**WHAT YOU ARE ASKED TO DO:**
Copy every record that appears below, exactly as it stands.

**TASK INPUT:**

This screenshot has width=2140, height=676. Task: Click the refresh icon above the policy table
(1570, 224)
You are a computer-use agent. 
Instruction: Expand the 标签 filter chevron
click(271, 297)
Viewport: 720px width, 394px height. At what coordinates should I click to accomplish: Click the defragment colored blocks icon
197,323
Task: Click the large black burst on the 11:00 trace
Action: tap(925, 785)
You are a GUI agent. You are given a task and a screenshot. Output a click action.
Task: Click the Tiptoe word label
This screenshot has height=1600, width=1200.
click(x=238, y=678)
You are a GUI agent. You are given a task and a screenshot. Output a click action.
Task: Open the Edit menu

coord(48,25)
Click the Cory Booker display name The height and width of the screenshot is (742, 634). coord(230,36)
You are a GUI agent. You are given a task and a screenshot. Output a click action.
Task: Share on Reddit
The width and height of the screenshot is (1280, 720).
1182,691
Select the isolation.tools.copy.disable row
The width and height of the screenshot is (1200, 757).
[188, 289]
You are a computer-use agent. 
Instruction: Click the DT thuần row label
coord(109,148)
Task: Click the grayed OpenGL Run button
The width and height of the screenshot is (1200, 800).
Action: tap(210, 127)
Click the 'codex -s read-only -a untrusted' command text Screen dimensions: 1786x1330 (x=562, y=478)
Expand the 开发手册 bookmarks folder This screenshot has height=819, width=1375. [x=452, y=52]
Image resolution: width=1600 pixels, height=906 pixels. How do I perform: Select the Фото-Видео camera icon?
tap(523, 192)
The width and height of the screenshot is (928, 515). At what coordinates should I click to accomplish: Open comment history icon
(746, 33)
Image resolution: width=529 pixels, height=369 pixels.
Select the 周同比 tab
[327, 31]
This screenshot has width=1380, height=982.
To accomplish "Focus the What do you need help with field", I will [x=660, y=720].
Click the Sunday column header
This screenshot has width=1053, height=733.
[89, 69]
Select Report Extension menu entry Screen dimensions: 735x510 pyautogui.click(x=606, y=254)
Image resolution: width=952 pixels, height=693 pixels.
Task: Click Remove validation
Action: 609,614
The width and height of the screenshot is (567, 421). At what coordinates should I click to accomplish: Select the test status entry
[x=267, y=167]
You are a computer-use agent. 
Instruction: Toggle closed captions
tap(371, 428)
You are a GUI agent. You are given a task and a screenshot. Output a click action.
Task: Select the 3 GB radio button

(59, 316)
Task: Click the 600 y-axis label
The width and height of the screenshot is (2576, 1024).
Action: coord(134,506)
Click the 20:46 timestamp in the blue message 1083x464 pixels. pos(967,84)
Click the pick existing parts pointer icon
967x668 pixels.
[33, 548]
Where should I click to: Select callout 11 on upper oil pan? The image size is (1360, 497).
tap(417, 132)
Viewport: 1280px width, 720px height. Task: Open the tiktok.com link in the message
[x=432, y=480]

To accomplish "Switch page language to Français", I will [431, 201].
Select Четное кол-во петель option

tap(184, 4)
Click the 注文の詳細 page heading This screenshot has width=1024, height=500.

**RESULT OF THIS EXERCISE:**
This screenshot has width=2140, height=676. Task: Click the refresh icon above the policy table
(1570, 224)
You are a computer-use agent. 
Instruction: Expand the 标签 filter chevron
click(271, 297)
Viewport: 720px width, 394px height. At what coordinates should I click to accomplish: Click the defragment colored blocks icon
197,323
Task: Click the large black burst on the 11:00 trace
Action: tap(925, 785)
You are a GUI agent. You are given a task and a screenshot. Output a click action.
Task: Click the Tiptoe word label
This screenshot has height=1600, width=1200.
click(x=238, y=678)
You are a GUI agent. You are given a task and a screenshot. Output a click action.
Task: Open the Edit menu

coord(48,25)
Click the Cory Booker display name The height and width of the screenshot is (742, 634). coord(230,36)
You are a GUI agent. You are given a task and a screenshot. Output a click action.
Task: Share on Reddit
The width and height of the screenshot is (1280, 720).
1182,691
Select the isolation.tools.copy.disable row
The width and height of the screenshot is (1200, 757).
[188, 289]
You are a computer-use agent. 
Instruction: Click the DT thuần row label
coord(109,148)
Task: Click the grayed OpenGL Run button
The width and height of the screenshot is (1200, 800).
Action: tap(210, 127)
Click the 'codex -s read-only -a untrusted' command text Screen dimensions: 1786x1330 (x=562, y=478)
Expand the 开发手册 bookmarks folder This screenshot has height=819, width=1375. [x=452, y=52]
Image resolution: width=1600 pixels, height=906 pixels. How do I perform: Select the Фото-Видео camera icon?
tap(523, 192)
The width and height of the screenshot is (928, 515). At what coordinates should I click to accomplish: Open comment history icon
(746, 33)
Image resolution: width=529 pixels, height=369 pixels.
Select the 周同比 tab
[327, 31]
This screenshot has width=1380, height=982.
To accomplish "Focus the What do you need help with field", I will [x=660, y=720].
Click the Sunday column header
This screenshot has width=1053, height=733.
[89, 69]
Select Report Extension menu entry Screen dimensions: 735x510 pyautogui.click(x=606, y=254)
Image resolution: width=952 pixels, height=693 pixels.
Task: Click Remove validation
Action: 609,614
The width and height of the screenshot is (567, 421). At what coordinates should I click to accomplish: Select the test status entry
[x=267, y=167]
You are a computer-use agent. 
Instruction: Toggle closed captions
tap(371, 428)
You are a GUI agent. You are given a task and a screenshot. Output a click action.
Task: Select the 3 GB radio button

(59, 316)
Task: Click the 600 y-axis label
The width and height of the screenshot is (2576, 1024).
Action: coord(134,506)
Click the 20:46 timestamp in the blue message 1083x464 pixels. pos(967,84)
Click the pick existing parts pointer icon
967x668 pixels.
[33, 548]
Where should I click to: Select callout 11 on upper oil pan? The image size is (1360, 497).
tap(417, 132)
Viewport: 1280px width, 720px height. Task: Open the tiktok.com link in the message
[x=432, y=480]

To accomplish "Switch page language to Français", I will [431, 201].
Select Четное кол-во петель option

tap(184, 4)
Click the 注文の詳細 page heading This screenshot has width=1024, height=500.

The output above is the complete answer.